The minister said the increased interest in Africa's oil deposits has seen international oil firms acquiring exploration acreage throughout the continent.
"This desirable situation calls for joint efforts by the regions' governments to fully explore, promote and exchange data on the regions oil and gas potential," the minister said.
The more than two decades of war restricted appraisal of Sudan's oil fields but experts estimate there are at least hundreds of millions of barrels of recoverable reserves in the south.
International donors have pledged an estimated 4.5 million dollars in aid for the vast region over the next three years, but are threatening to withhold development funds pending the resolution of the conflict in Darfur.
Southern Sudan, ravaged by many years of civil war and neglected by the central government in Khartoum is looking towards the reconstruction of institutions and delivery of essential services.
Nthiwa, whose organization organized the conference, says Kenyans have more to gain from the reconstruction exercise in southern Sudan than any other country in the region.
"We have a comparative advantage in providing education, business and civil service training to the new administration in southern Sudan. Kenya is well positioned to supply teachers, nurses, engineers, civil servants and managerial experts as well as train the new public service, police and army," said Nthiwa.
"We can no longer ignore a neighboring economy (Sudan) with a 21 billion U.S. dollars GDP growing at a 6.5 percent annual rate. It has a potential market for Kenyan investments, goods and services. Although we have done so much in conflict resolution, Kenya is not among the 15 top trading partners with Sudan," said Nthiwa.
Nthiwa said Kenya, which has been the center of relief operations to Southern Sudan, was likely to witness a shift from relief-oriented to actual growth-oriented business.
But apart from opening up investment opportunities, peace in Sudan will also boost security in the region, said an export manager of a Kenya based multinational.
"For an area like southern Sudan that has been ravaged by war for more than two decades, I am confident that with the newly signed peace pact, there is bound to be a great demand for industrial goods and building materials once people start resettling. I can tell you most manufacturers in the region have eyes set on the Sudanese market," said manager who sought anonymity.
He said Kenyan manufacturers of steel, cement, household and industrial goods will be the immediate beneficiaries of the new market as Southern Sudan begins its reconstruction.
Reconstruction of the southern Sudan will have to be preceded by the building of roads to enable relief supplies reach the intended people residing in hard-to-reach pockets.
According to southern Sudan's Information Minister Samson Kwaje, the vast region would also require investors in agriculture, tourism, livestock, mining, hospitality, housing, water and transport.

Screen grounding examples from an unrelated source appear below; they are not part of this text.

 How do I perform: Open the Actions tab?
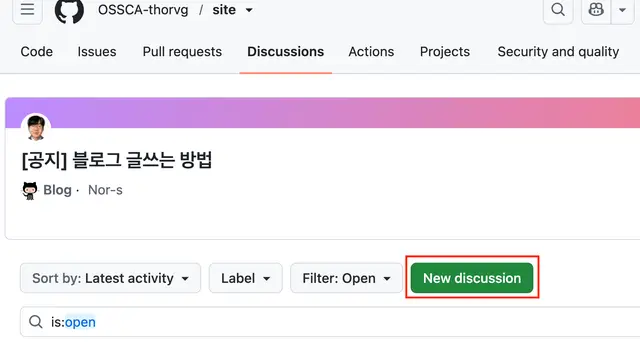371,52
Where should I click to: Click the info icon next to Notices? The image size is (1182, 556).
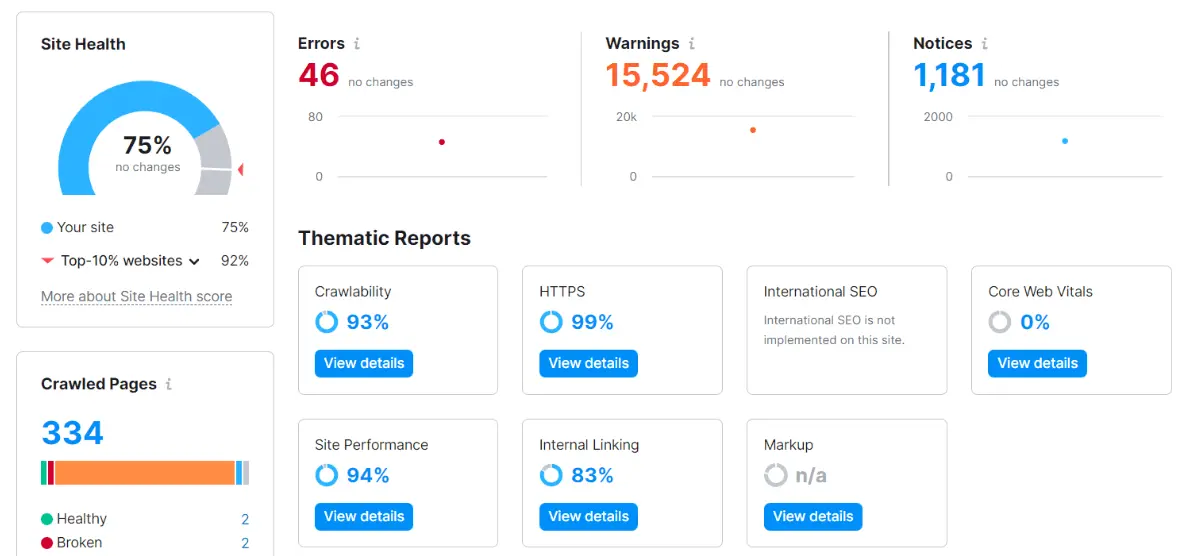(984, 44)
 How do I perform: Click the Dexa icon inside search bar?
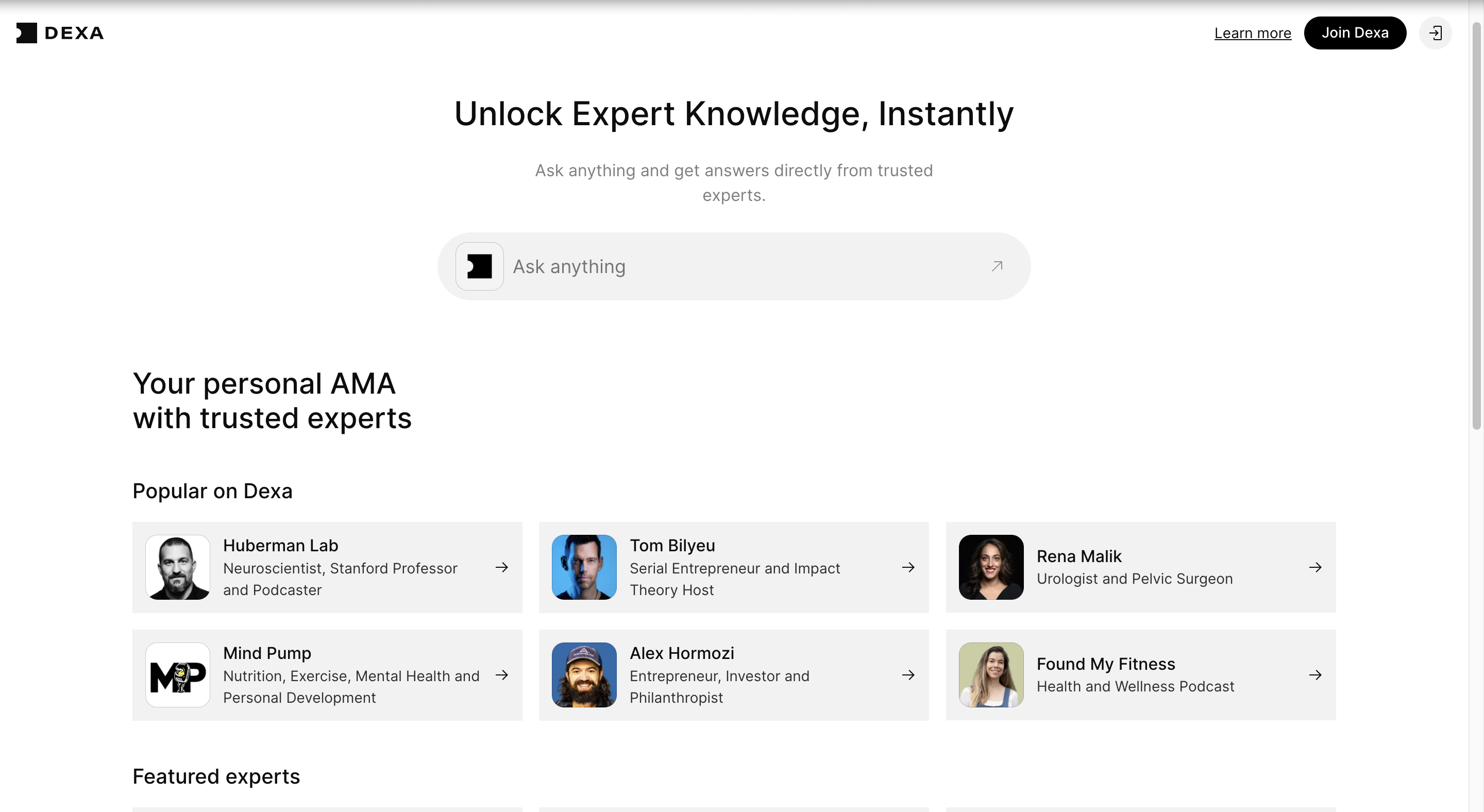pos(479,267)
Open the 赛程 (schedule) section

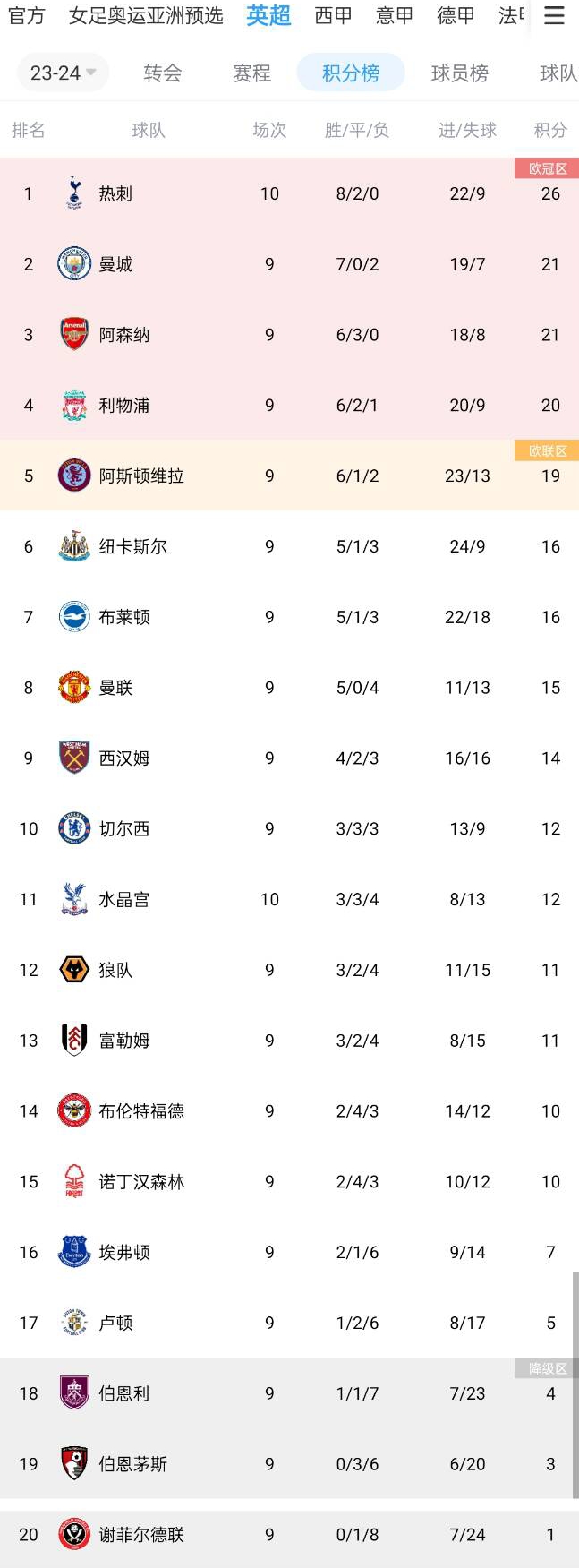coord(251,74)
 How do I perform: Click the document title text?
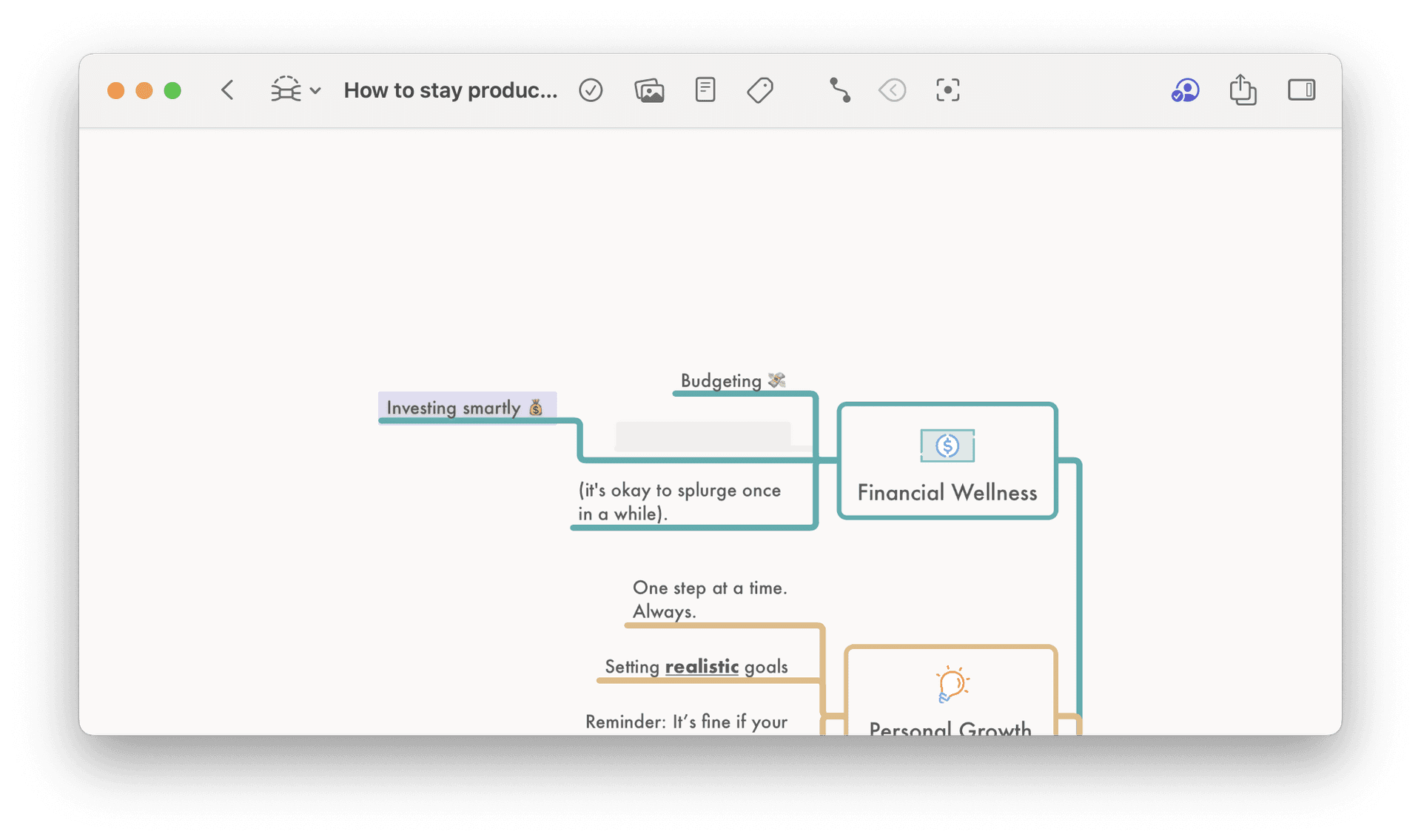click(x=450, y=90)
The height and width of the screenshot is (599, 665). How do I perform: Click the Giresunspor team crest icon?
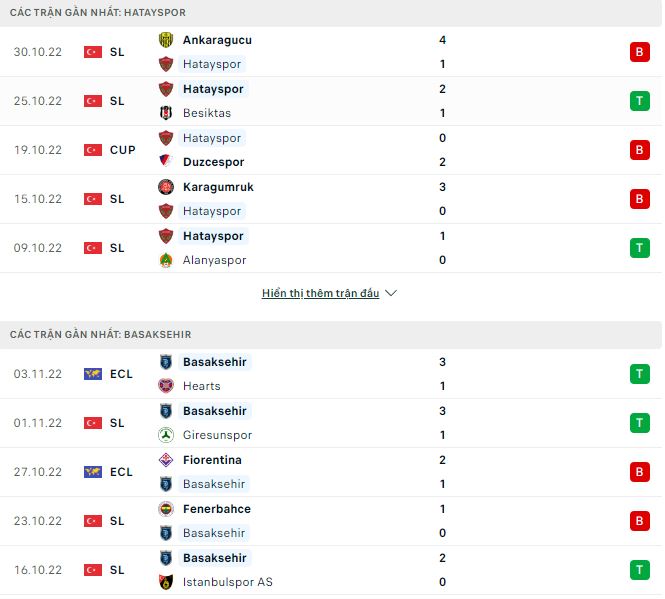(x=166, y=435)
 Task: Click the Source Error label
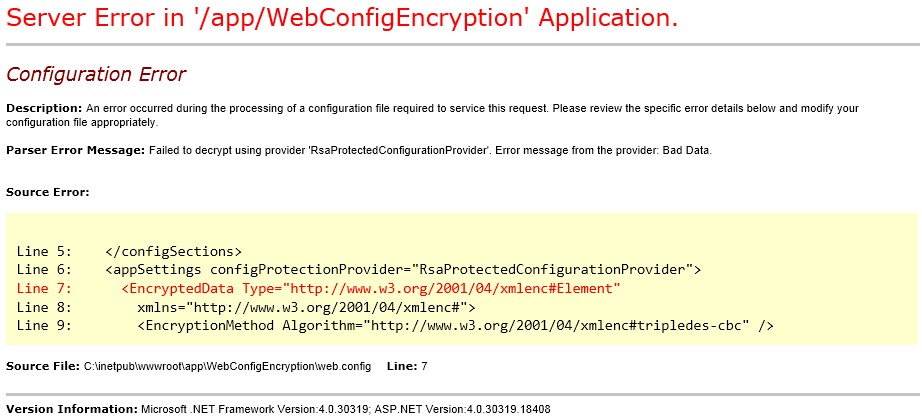click(48, 192)
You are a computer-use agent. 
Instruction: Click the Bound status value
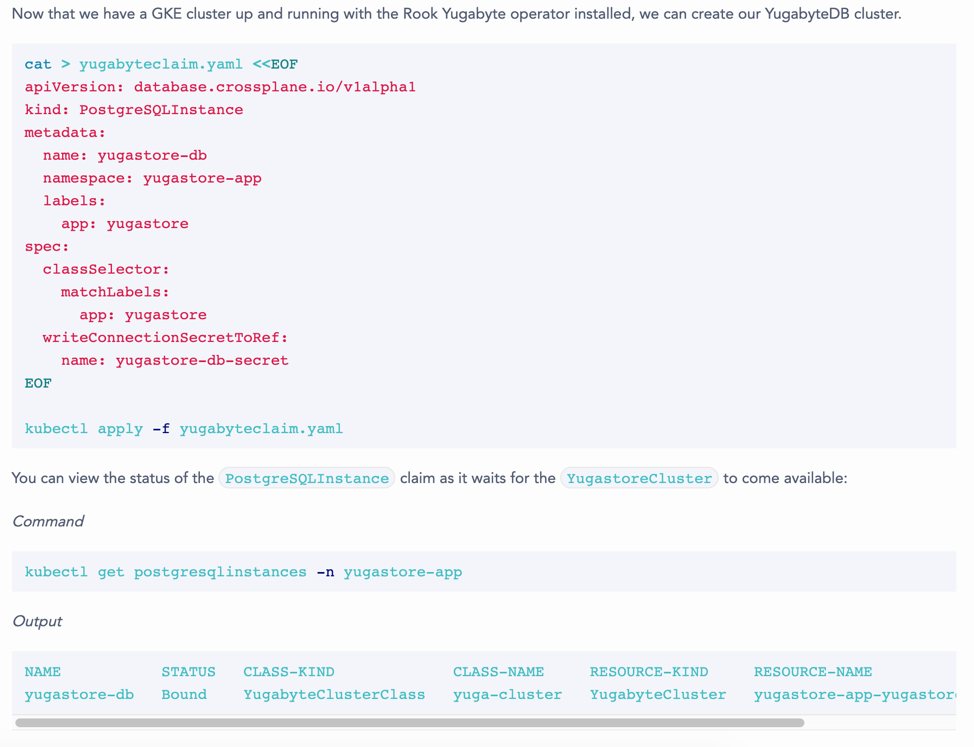(184, 695)

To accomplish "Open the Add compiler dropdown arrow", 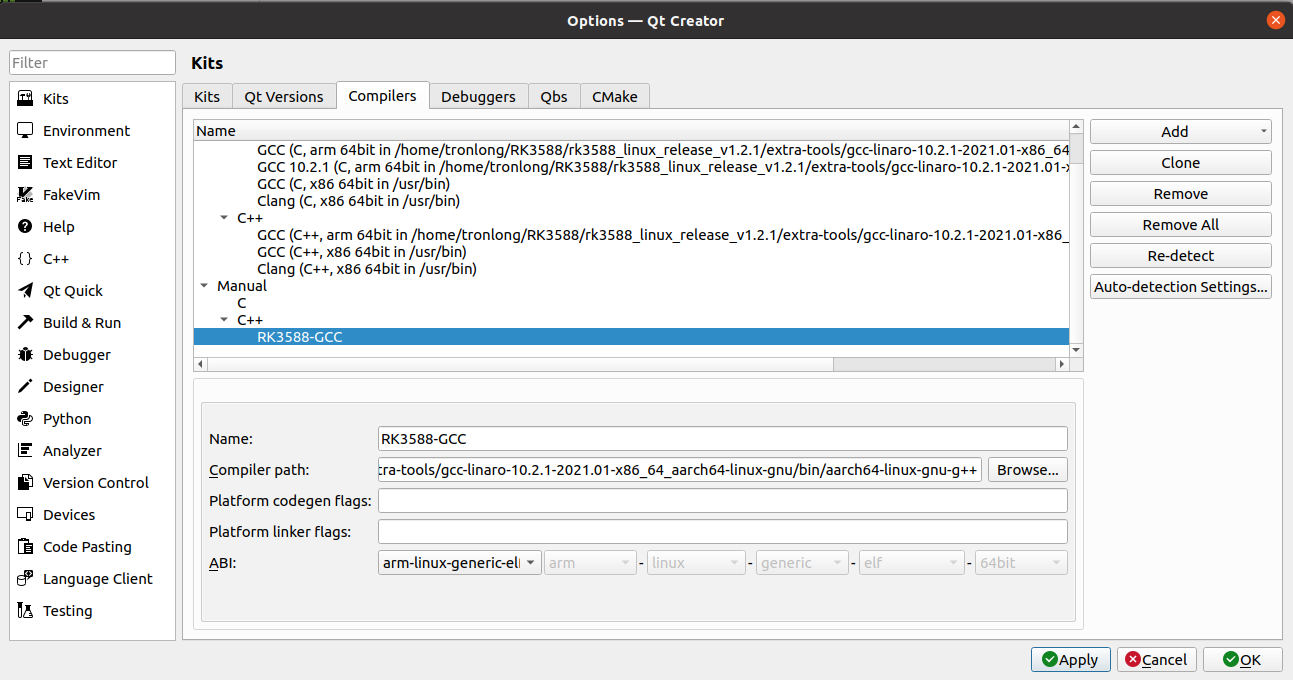I will pos(1264,132).
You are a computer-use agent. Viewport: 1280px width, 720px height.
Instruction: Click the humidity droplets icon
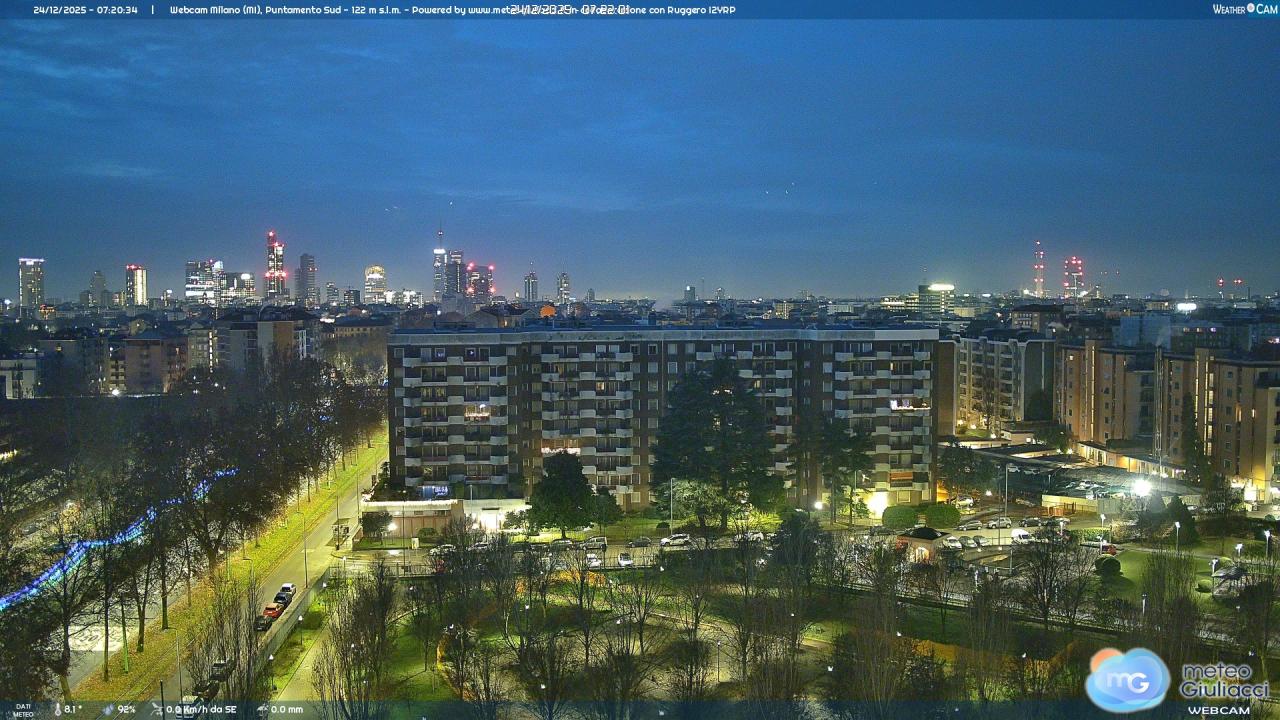pos(107,709)
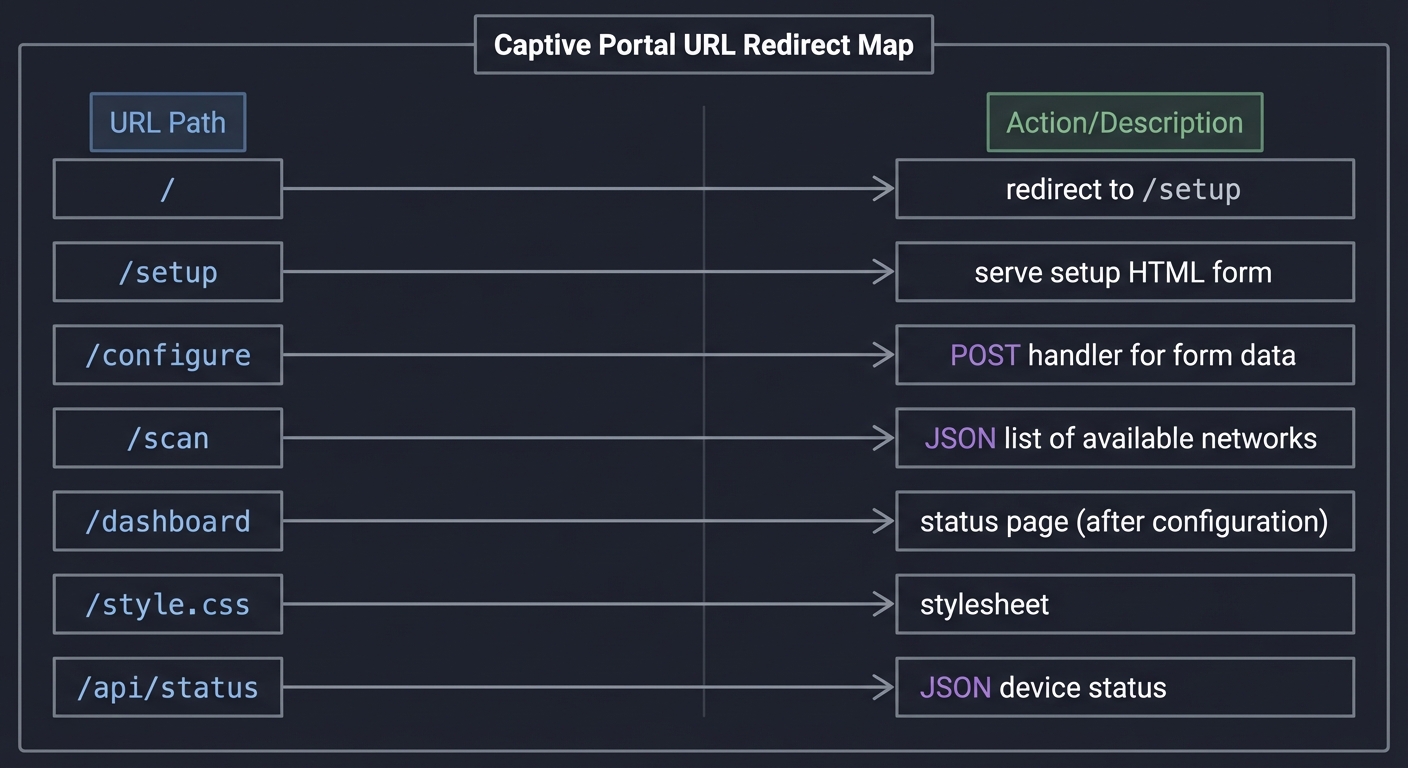Click the diagram title 'Captive Portal URL Redirect Map'
1408x768 pixels.
click(703, 44)
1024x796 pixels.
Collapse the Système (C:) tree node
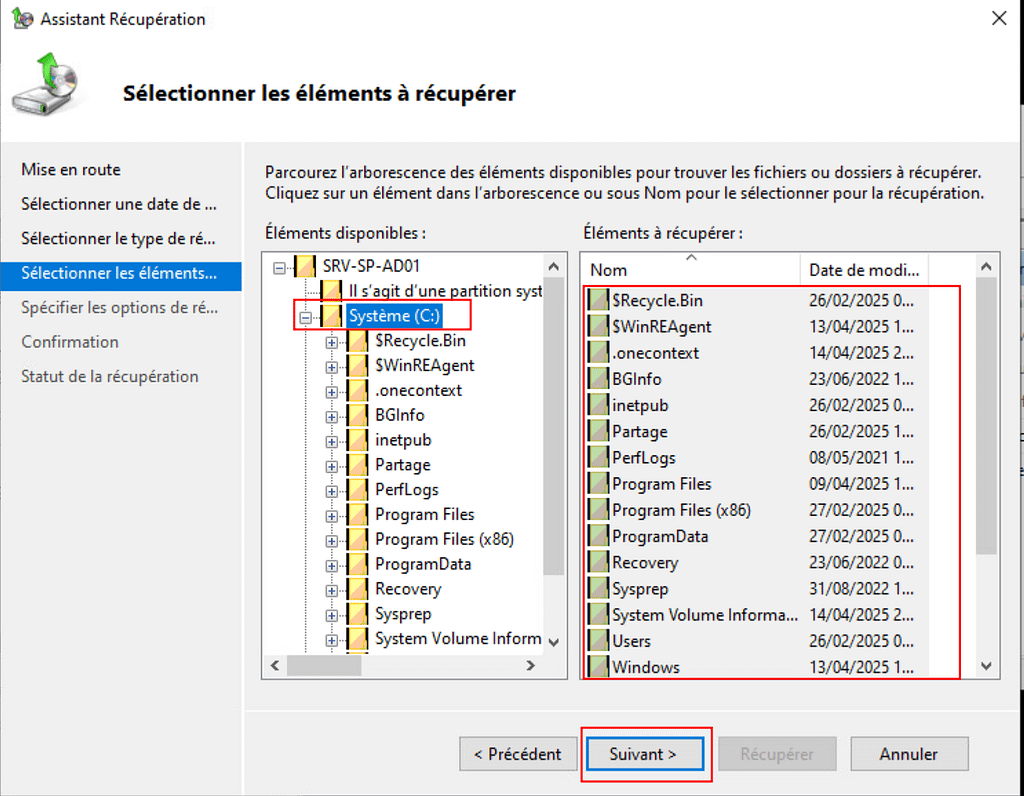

"There are also investment opportunities in private schools, universities and technical institutions, not only in oil and gas," Kwaje said.
However, despite the success of the conference some regional experts predict uncertainties and difficulties ahead. Southern Sudan has seen virtually no development since the 1950s. The peace accord allows the southern Sudanese to hold a referendum on independence in six years, setting up the possibility of more conflict with the north, analysts say.